Le trio comique cependant nourrissait une haute ambition, celle d’être présenté au roi de France, en traversant Mitau, où il devait passer pour se rendre à Saint-Pétersbourg. La princesse et Mme d’Argence firent demander à l’agent du roi une lettre d’introduction auprès du comte d’Avaray. L’honnête Thauvenay refusa tout net, mal- gré la colère de l’amoureux d’Espinchal, qui s’était chargé de la commission. Il alla expliquer à la princesse les causes de son refus et supplia M. de Mourawief d’écrire en Russie pour faire connaître « ces histrions. » M. de Mourawief promit. Mais, soit qu’il se fût abstenu de tenir sa promesse, soit qu’il n’eût pas assez de crédit pour lutter contre le charme personnel de la Chevalier, elle trouva, dès son arrivée à Saint-Pétersbourg, les mêmes succès qu’à Hambourg, succès de beauté et succès de talent qui durent la consoler de n’avoir pu présenter ses hommages au roi de Mitau.

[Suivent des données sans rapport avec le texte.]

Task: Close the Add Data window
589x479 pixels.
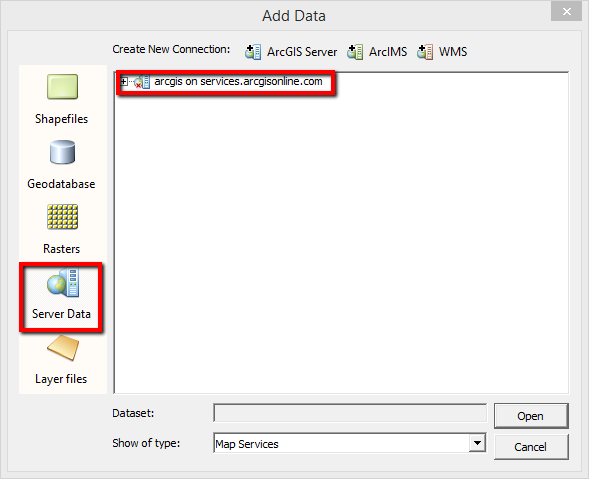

Ses débuts au Théâtre-Français, où elle chantait l’opéra et jouait la comédie, furent pour elle l’occasion d’un triomphe qui ébranla la position de la tragédienne Valville. Ils attirèrent sur la nouvelle venue l’attention de Koutaïsof, grand écuyer de la cour et favori du tsar; dès ce moment, elle régna en souveraine. Singulier personnage aussi, ce Koutaïsof. Sa vie était une suite d’aventures invraisemblables. D’origine tartare, ramassé à dix ans dans les rues de Bender, lors du sac de cette ville en 1770[1], épargné en raison de sa jeunesse par le soldat entre les mains duquel il était tombé, vendu au prince Repnin, qui l’avait offert à l’impératrice, donné par celle-ci à son fils l’archiduc Paul, il était devenu successivement valet de chambre et barbier du futur empereur, et enfin son ami. Élevé au trône, Paul Ier, pour reconnaître son dévoûment, le nomma grand écuyer et lui fit don des biens des Narishkine. Personne ne jouit au même degré que Koutaïsof de la faveur impériale[2].

  1. D’après une autre version, à laquelle son nom donne beaucoup de vraisemblance, il aurait été pris à l’assaut de Koutaïs, au Caucase.
  2. Le trait suivant donnera une idée de cette faveur. En décembre 1800, le jeune roi de Suède, Gustave-Adolphe IV, étant venu à Saint-Pétersbourg pour négocier au sujet de la ligue des neutres, le tsar lui demanda pour son favori le grand cordon de l’ordre royal des Séraphins. Le roi refusa, en alléguant que Koutaïsof n’était pas grand cordon de l’ordre impérial de Saint-André. Il était déjà en route pour retourner dans ses états quand le tsar eut connaissance de ce refus. Furieux, il rappela la suite qu’il lui avait donnée pour lui faire honneur jusqu’à la frontière et assurer son bien-être. Il rappela jusqu’aux cuisiniers, et le même jour il créa Koutaïsof comte et grand cordon de Saint-André. (Recueil de la Société historique de Russie) La faveur de Koutaïsof et celle de la Chevalier finirent en même temps que la vie de Paul Ier. On sait que l’empereur périt dans la nuit du 23 au 24 mars 1801 (style russe). Ce soir là, Koutaïsof soupait chez la Chevalier. On lui remit une lettre qui portait sur l’adresse ce mot : Ctissime. Il la posa sur la cheminée sans l’ouvrir. Comme la dame l’engageait à en prendre connaissance, il répondit : « J’en reçois tant de pareilles ! » Il ne l’ouvrit que le lendemain, en apprenant la mort de l’empereur, et y trouva la révélation du complot qui venait de réussir. Il prit la fuite et se réfugia à Kœnigsberg. Peu après, la comédienne, dont le mari était à Paris pour y engager des artistes français, fut arrêtée la nuit dans son lit et conduite à la frontière. Elle rejoignit son amant. Ici nous perdons ses traces. En 1809, la police de Napoléon ne savait ce qu’elle était devenue.